In Hackney, ap Garth and Ali have also been taking matters into their own hands. Ali runs a volunteer organization called I Like Clean Air, while ap Garth campaigns for safer streets around the schools in her area. Last summer, as a result of her work, her son’s primary school became one of five to pilot school street zones. A school street turns the roads around a school into bus-and-bicycle-only areas during drop-off and pick-up times. The idea began in Edinburgh in 2015 and has since spread to a handful of schools in London and Birmingham.
After we finish our coffee, I join ap Garth on the school run. It is not yet 3pm but already the roads are noticeably quiet. The school street being trialed here runs from 8:30am to 9:15am and 3:15pm to 4pm, with a longer restriction on the road immediately in front of the school gate from 7am to 10am and 3pm to 7pm.
“This road used to be incredibly different,” says ap Garth. “At pick-up time, traffic would be backed up all along this road and nearby roads.

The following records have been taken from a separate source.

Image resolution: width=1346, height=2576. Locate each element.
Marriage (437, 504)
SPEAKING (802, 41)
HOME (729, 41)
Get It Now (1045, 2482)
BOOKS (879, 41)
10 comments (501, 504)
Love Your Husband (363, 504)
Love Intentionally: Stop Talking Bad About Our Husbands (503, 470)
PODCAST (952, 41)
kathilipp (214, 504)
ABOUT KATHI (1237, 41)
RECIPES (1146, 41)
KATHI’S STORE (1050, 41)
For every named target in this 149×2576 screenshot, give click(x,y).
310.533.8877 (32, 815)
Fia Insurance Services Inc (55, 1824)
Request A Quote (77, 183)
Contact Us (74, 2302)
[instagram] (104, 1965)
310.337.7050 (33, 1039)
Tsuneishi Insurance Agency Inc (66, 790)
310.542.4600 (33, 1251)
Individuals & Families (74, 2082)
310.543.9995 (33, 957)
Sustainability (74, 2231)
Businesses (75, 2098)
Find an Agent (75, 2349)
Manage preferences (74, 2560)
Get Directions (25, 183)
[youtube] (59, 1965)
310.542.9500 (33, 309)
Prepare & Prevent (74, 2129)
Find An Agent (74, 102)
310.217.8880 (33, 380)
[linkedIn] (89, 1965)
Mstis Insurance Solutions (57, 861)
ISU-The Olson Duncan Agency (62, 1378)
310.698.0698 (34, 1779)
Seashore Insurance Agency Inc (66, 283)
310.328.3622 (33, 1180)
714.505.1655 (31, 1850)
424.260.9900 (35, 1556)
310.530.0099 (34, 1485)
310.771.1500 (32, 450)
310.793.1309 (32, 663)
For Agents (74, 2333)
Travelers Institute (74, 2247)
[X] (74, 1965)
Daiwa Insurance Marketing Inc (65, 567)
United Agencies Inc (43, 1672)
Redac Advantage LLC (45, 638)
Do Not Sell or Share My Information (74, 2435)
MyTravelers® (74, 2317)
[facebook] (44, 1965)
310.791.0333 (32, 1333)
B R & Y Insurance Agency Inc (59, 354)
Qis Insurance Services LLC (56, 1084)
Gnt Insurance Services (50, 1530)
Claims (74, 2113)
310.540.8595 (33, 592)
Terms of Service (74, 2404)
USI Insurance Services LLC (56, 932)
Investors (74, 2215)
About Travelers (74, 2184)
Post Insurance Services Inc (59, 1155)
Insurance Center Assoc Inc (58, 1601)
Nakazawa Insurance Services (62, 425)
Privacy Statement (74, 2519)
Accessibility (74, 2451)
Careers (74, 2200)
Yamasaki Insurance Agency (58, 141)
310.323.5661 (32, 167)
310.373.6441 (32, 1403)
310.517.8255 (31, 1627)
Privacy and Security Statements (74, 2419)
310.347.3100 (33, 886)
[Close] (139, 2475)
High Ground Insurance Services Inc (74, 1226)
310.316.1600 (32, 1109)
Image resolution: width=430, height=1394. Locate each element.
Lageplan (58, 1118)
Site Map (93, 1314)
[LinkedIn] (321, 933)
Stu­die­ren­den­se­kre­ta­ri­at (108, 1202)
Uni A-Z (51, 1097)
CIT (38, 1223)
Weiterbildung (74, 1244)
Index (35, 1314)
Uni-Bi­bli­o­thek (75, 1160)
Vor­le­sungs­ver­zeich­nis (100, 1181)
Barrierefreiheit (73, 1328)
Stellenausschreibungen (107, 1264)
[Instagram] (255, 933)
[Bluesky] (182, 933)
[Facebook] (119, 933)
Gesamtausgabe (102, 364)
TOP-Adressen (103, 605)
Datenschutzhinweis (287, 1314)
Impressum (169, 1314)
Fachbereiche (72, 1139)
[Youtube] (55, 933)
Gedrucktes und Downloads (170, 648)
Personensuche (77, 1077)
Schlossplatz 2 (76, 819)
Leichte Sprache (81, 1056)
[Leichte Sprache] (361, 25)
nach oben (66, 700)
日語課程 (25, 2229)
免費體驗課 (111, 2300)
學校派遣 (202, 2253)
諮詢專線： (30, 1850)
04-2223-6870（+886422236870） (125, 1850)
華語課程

The traffic would be all the way down.”
Today, by contrast, feels like a bank holiday — not a typical Tuesday in March.
“It used to be car car car car ?every second a car. Now, occasionally you see a car. And have you noticed how we can talk to each other? We don’t have to shout over traffic. You see the difference it makes to everyone’s moods.”
She points to a CCTV-like camera on a pole that automatically fines any offending vehicle, using number-plate recognition: “Any car that goes past that will automatically be fined. If you drive through [the school gate restriction] it will be £65 — if you then drive through the school street, it will be another £65.”
The difference it will make to pollution levels and children’s lungs will be huge, too. Scientists now know that pollution is all about exposure — how close we are to the traffic or the smoke source. Small children and babies in buggies are literally sitting at head-height to the exhaust pipes; with smaller lungs, they also breathe it in more rapidly.
Change can be achieved if people come together and demand it. Air pollution isn’t a London-only problem, or even a big-city problem.
It’s an “anywhere with cars and smoke” problem. The answer isn’t to ban cars but it is to reduce exposure and to protect the most vulnerable.